◆ **Texto de la página**
§ §
IGOR FERNÁNDEZ
PSICOLOGÍA

Oportunidades

Para una parte de nuestra sociedad, el conflicto, en general y amplio, es algo que tendemos a evitar. Enseñamos a los niños a mediar, a dialogar y evitar la pelea, aunque siempre es un dilema, porque, de nuevo en general, aprender habilidades emocionales y sociales es vital, y al mismo tiempo, la agresión está profundamente enraizada en la naturaleza humana. «Tú no pegues, pero si te pegan, pega», podríamos decirle a un niño de tres añitos y al mismo tiempo, al dar pautas claras sobre qué hacer en caso de conflicto, parece que estamos animando al mismo.

Los conflictos forman parte de la vida desde el principio y son oportunidades excelentes para ajustarnos (y a veces las únicas) si podemos soportarlos. A menudo nos asusta el conflicto cotidiano y evitamos afrontarlo llanamente. Nos cuesta notar la disonancia frente a frente y soportar las palabras de oposición durante un tiempo largo sin evitarlo, bien extremando las posturas o bien escapando de él. Y es que podemos evitar el conflicto huyendo y también haciendo lo opuesto, anulando la voluntad del otro, su postura, sus motivaciones o derechos. Por la fuerza y su ejercicio, también evitamos hacernos cargo de sus causas, sus menudencias y llevarlo a término con esa otra parte que nos desafía, hurgando lo suficiente, llegando a su raíz para redirigirlo y que al final haya servido de algo.

Es muy habitual que la propia inercia de la lucha nos despiste de la razón por la que estamos luchando, ya que la emoción principal en el conflicto suele ser el enfado. Una emoción intensa muy asociada a la supervivencia durante miles de años, que nos activa y nos hace sentir fuertes, capaces de lograr y defendernos, mientras que las causas por las que luchamos son pensamientos, a menudo abstractos, que solo encienden la mecha.
§ §
◆ **Ejercicios**
A. Enumera las cosas que, según el texto sobre el conflicto, enseñamos a los niños.
B. Prosigue con el texto sobre el conflicto a partir de su última frase.

◆ **Sección de datos**
§ §
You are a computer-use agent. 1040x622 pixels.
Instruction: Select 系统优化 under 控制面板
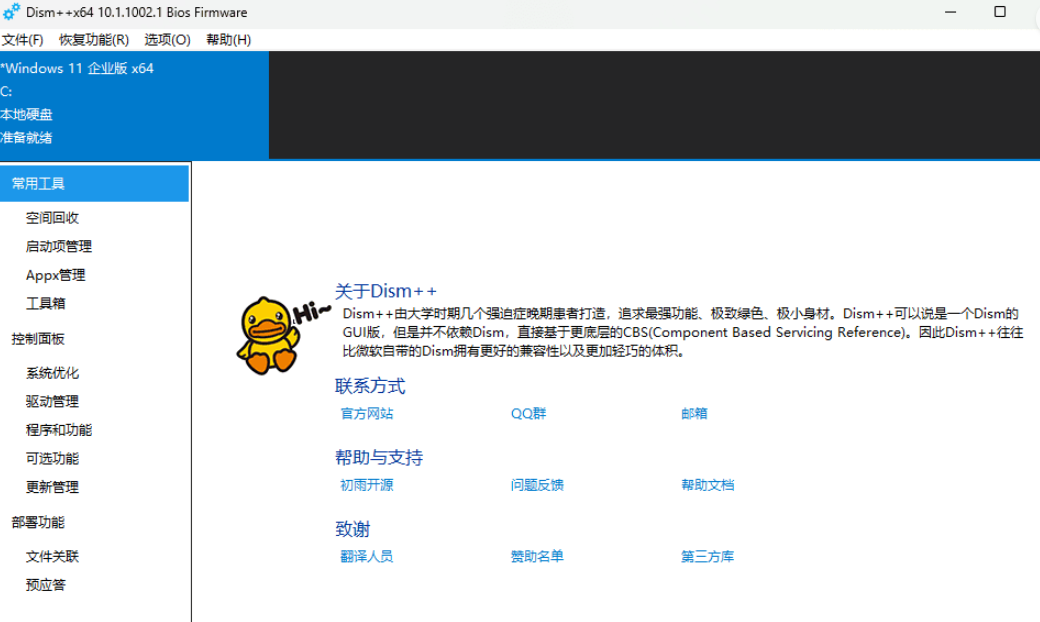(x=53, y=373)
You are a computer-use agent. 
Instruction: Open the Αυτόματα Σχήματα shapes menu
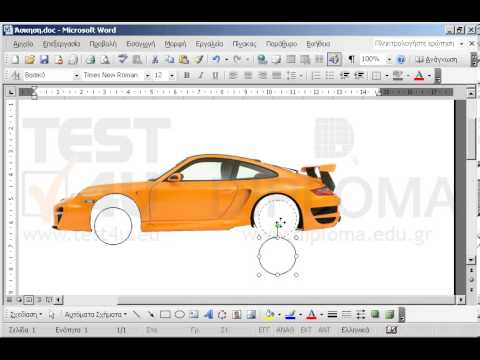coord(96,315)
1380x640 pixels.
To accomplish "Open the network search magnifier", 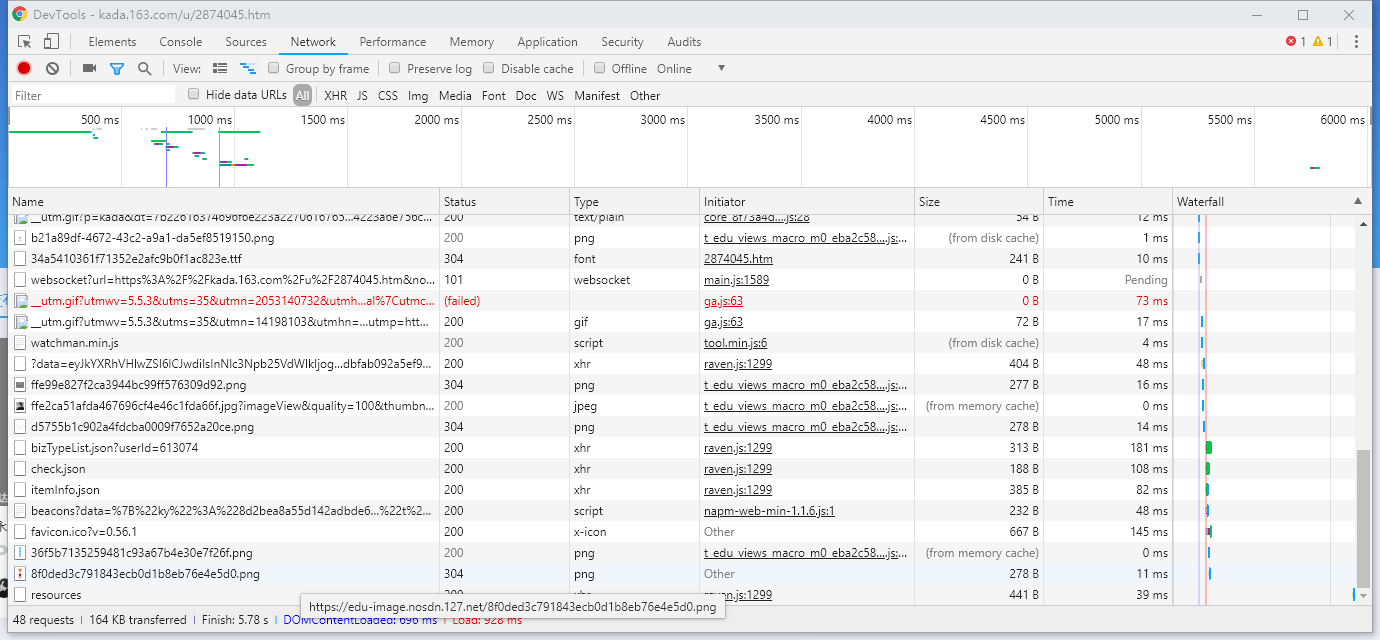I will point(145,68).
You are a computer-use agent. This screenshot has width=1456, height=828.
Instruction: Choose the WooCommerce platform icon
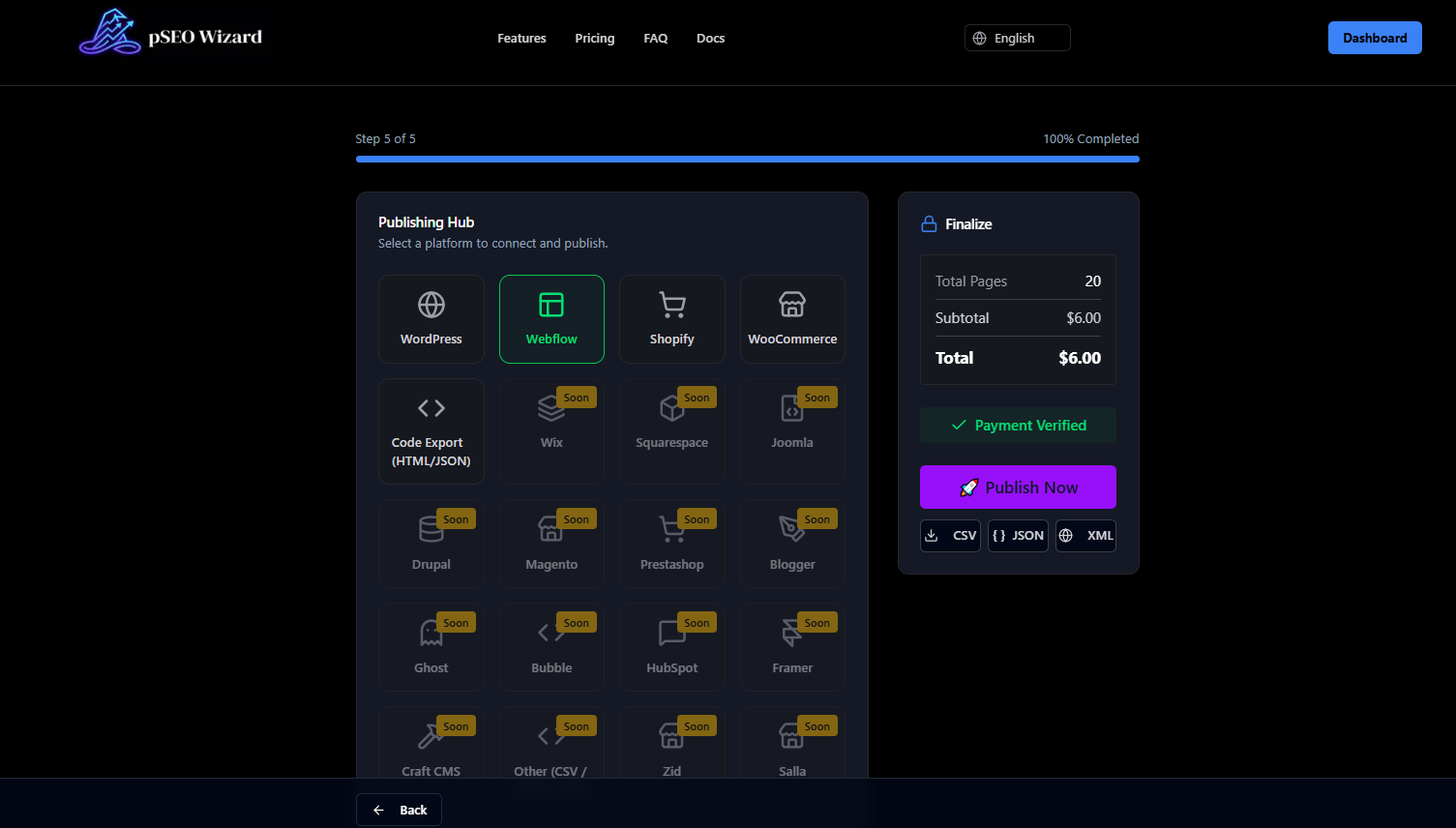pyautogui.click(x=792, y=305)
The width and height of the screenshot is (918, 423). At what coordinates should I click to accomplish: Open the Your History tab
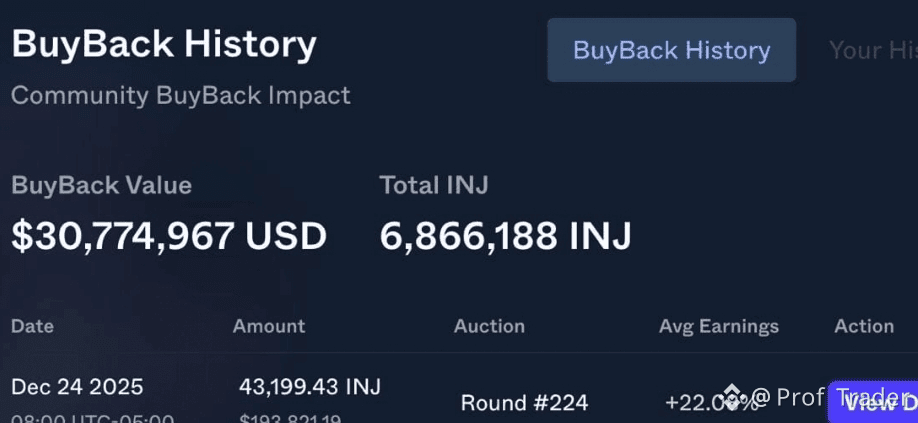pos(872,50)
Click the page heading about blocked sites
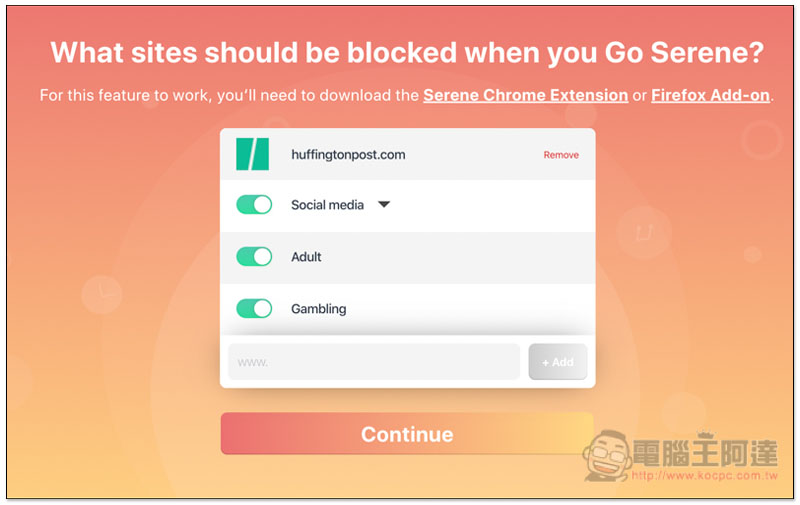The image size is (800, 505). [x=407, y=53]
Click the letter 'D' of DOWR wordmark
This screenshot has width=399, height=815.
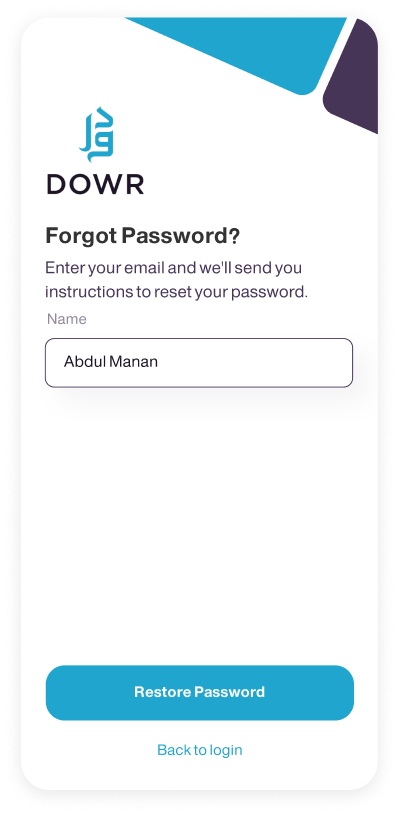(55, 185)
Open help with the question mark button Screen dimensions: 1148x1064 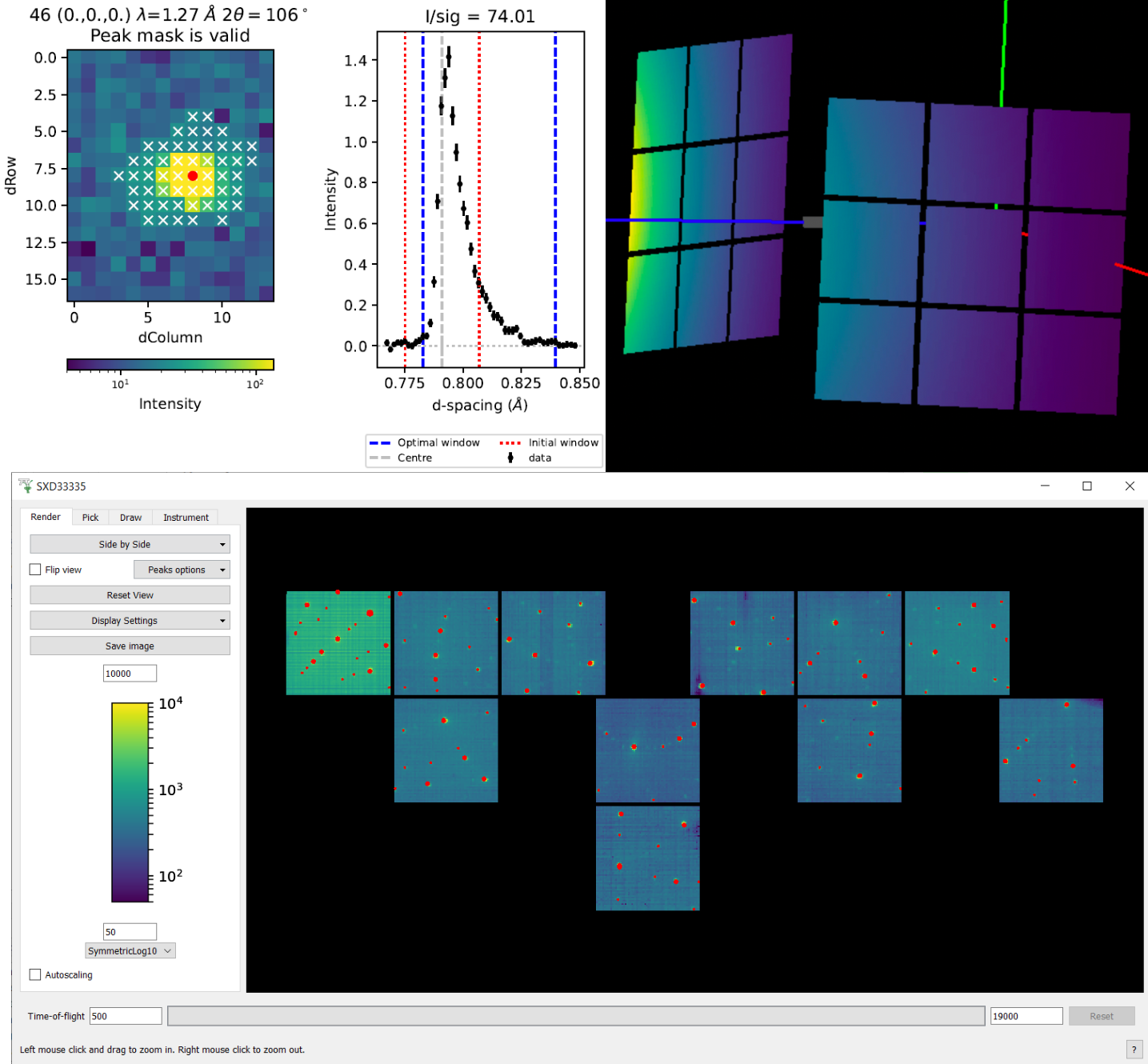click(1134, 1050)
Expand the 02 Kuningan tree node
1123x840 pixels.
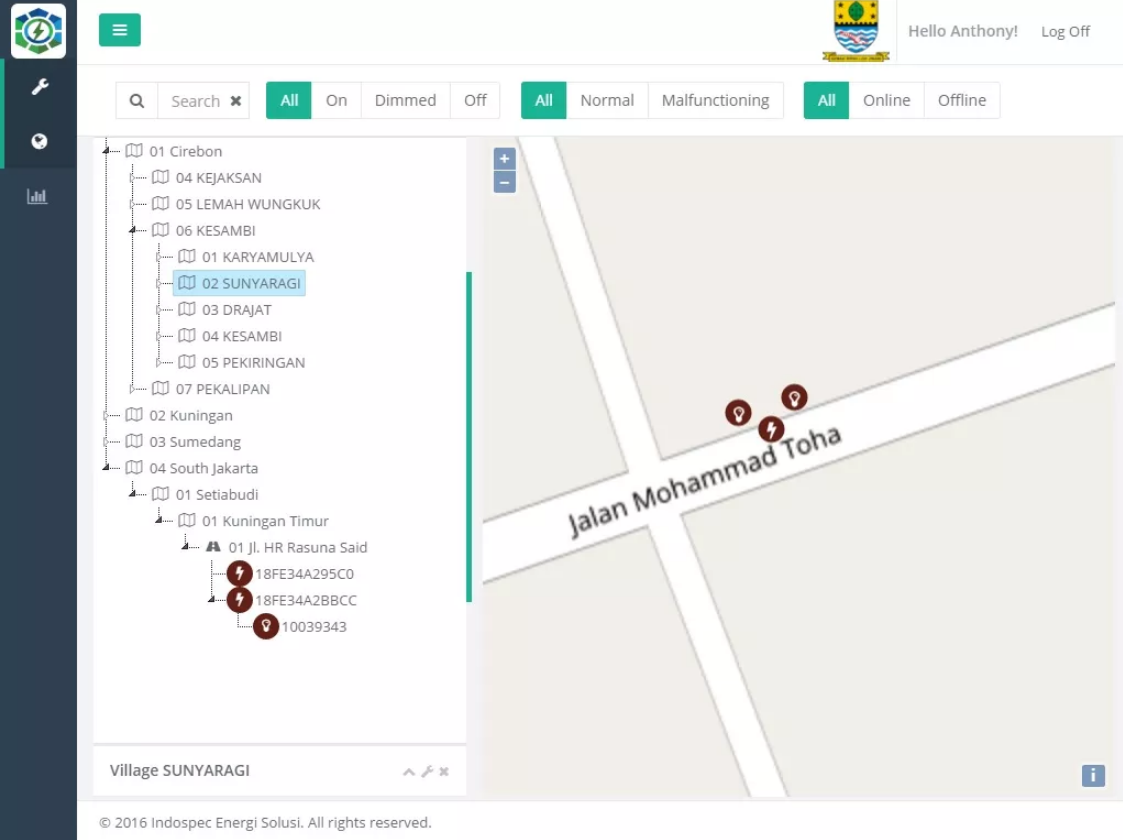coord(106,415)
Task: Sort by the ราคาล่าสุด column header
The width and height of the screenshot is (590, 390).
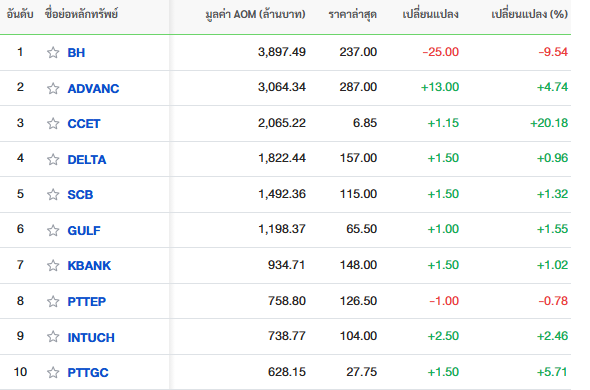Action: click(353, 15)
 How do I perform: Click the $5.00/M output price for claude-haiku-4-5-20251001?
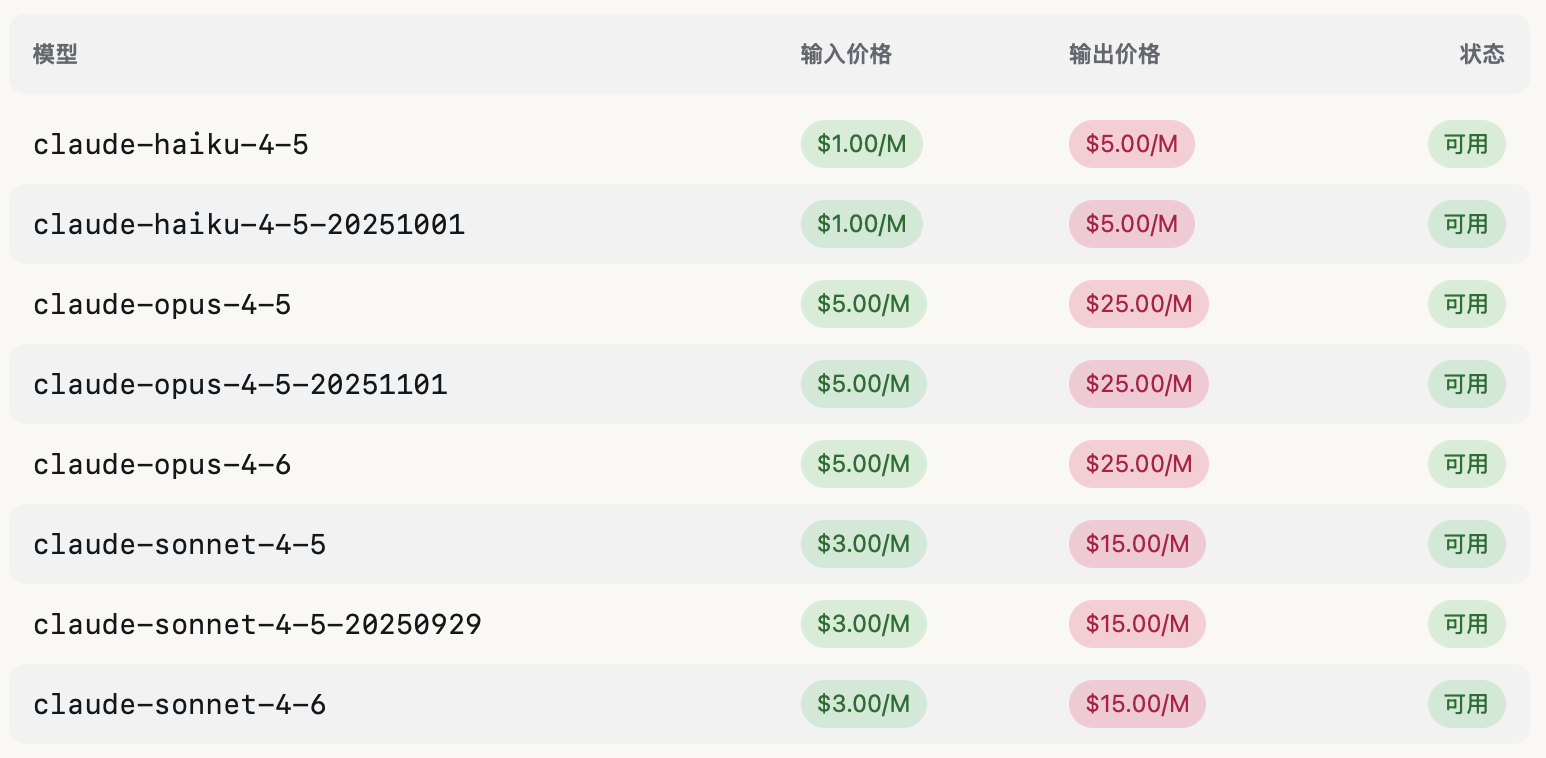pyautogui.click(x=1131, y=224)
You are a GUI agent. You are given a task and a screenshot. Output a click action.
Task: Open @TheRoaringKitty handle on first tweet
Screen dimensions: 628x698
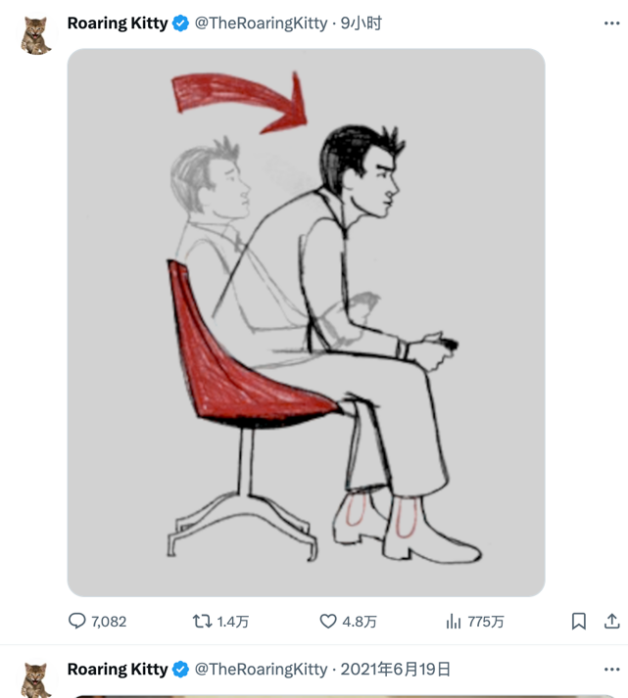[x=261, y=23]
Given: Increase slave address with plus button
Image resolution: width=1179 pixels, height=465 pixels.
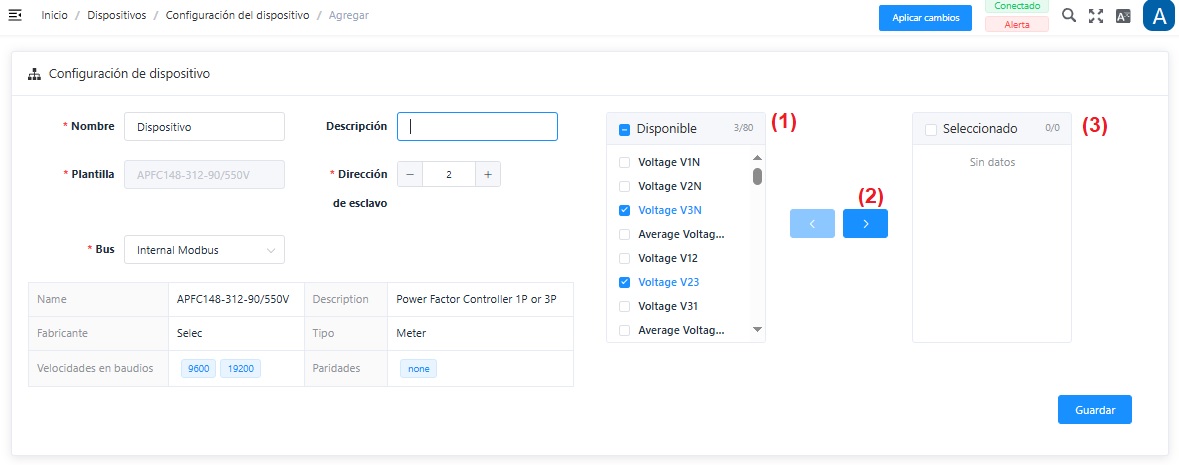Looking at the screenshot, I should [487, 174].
§ §
◆ **Respuestas**
A. Mediar, dialogar y evitar la pelea.

B.
Para empezar, los conflictos plantean desequilibrios entre (por lo menos) dos partes que conviven de algún modo, lo cual, de por sí, es bastante incómodo. Abrir el melón de esta incomodidad implica iniciar un camino del que no se conoce su final y nos preguntamos: ¿Podremos cerrar el conflicto una vez abierto? ¿Este malestar pasará? ¿Cuáles serán las pérdidas al final? ¿Saldrá a cuenta iniciarlo? Por lo menos, estas cuestiones surgen cuando el conflicto se plantea para lograr algo más que el mero hecho de vencer en el conflicto en sí, algo muy habitual.

Para algunas personas, discutir resulta estimulante y la excitación de la contienda es suficiente para iniciarla. Para otras, su única motivación en el conflicto es la derrota de su adversario a cualquier precio, su propia afirmación y la sensación de poder. En cualquiera de los dos casos, el tema no importa y se convierte en una mera excusa. «Me dio un golpe con el coche», «Es hincha de tal equipo», «No le gusta cómo hago las cosas» «Ha mirado a otro hombre»... son razones suficientes para empezar un conflicto con consecuencias dramáticas.

Este secuestro emocional evita ver más allá, o más acá, y al mismo tiempo, ninguno de los dos tiene que admitir que depende del otro de una u otra manera. Porque si no fuera así, simplemente llevaríamos caminos distintos. Resolver un conflicto de forma que fortalezca la relación de las personas que lo tienen y mejore su convivencia requiere de una postura activa y en términos generales y sociales, la derrota del otro suele ser una estrategia a corto plazo que se deja muchas opciones por el camino, por lo general más humanas.

Es cierto que hay excepciones y que poniéndonos expeditivos, como dice el refrán, muerto el perro se acabó la rabia, pero incluso la medicina veterinaria ha avanzado lo suficiente como para que la muerte del perro no sea el tratamiento de la rabia y, de hecho, de lo que se trata es de salvar al perro.